Hi!
Thanks for taking the time to explain this. The arguments you make
related to string/char * function parameters and return types in the
OIIO interfaces are quite good.
However, I am still not convinced about one thing: have string
operations in/related to OIIO ever shown up as a significant portion of
the program runtime in a profiler? If not, one can easily argue that the
string handling in OIIO is at least partly a case of premature optimization.

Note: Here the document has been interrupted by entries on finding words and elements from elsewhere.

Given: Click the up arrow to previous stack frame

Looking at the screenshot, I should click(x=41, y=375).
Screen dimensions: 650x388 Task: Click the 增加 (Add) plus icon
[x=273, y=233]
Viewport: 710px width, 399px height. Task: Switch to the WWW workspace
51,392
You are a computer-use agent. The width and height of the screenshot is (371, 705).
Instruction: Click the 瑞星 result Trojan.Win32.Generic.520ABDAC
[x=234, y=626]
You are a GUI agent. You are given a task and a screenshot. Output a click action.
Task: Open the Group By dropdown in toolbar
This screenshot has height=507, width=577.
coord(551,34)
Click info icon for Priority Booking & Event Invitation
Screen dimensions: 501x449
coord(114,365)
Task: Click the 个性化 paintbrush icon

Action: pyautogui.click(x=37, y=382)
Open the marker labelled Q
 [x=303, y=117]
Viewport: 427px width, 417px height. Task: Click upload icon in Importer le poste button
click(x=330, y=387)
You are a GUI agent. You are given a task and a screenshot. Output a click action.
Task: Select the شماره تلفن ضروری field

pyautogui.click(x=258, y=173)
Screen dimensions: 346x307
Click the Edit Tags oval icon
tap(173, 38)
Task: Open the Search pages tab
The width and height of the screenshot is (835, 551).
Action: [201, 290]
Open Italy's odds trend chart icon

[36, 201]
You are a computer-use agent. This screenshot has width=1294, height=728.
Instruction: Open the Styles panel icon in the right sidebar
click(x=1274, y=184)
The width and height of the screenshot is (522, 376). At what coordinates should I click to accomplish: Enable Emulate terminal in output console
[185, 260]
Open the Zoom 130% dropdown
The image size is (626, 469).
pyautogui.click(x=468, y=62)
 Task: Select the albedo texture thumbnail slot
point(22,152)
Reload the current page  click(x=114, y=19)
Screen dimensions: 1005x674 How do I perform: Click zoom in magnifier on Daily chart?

I'm not opposed to any changes you make in that regard. I'm trying to
take an opposing view in the discussion to get a better understanding.
Gregor
On 01/07/2014 07:22 PM, Larry Gritz wrote:
OIIO (parts of it anyway) tends to be used in fairly performance-critical ways,
so I don't think there's a strong argument to be made for intentionally having
bad string performance.
Perhaps you meant, "isn't OIIO mostly image processing, which is all float math, so
why do strings come up much at all?"
The answer is that we still use strings all the time. Two spots that come to
mind are (1) names of texture and other image files; (2) the image headers
themselves are chock full of strings (metadata names, and often the metadata
values). We are constantly rummaging through metadata, searching for things by
name, making and destroying lists of such things, or specifying texture lookups
by name.
But even if this never became significant in the runtime profile, there are also
(non-performance) issues of APIs -- both convenience and safety. Consider a
mundane utility function that extracts the file extension from an image filename.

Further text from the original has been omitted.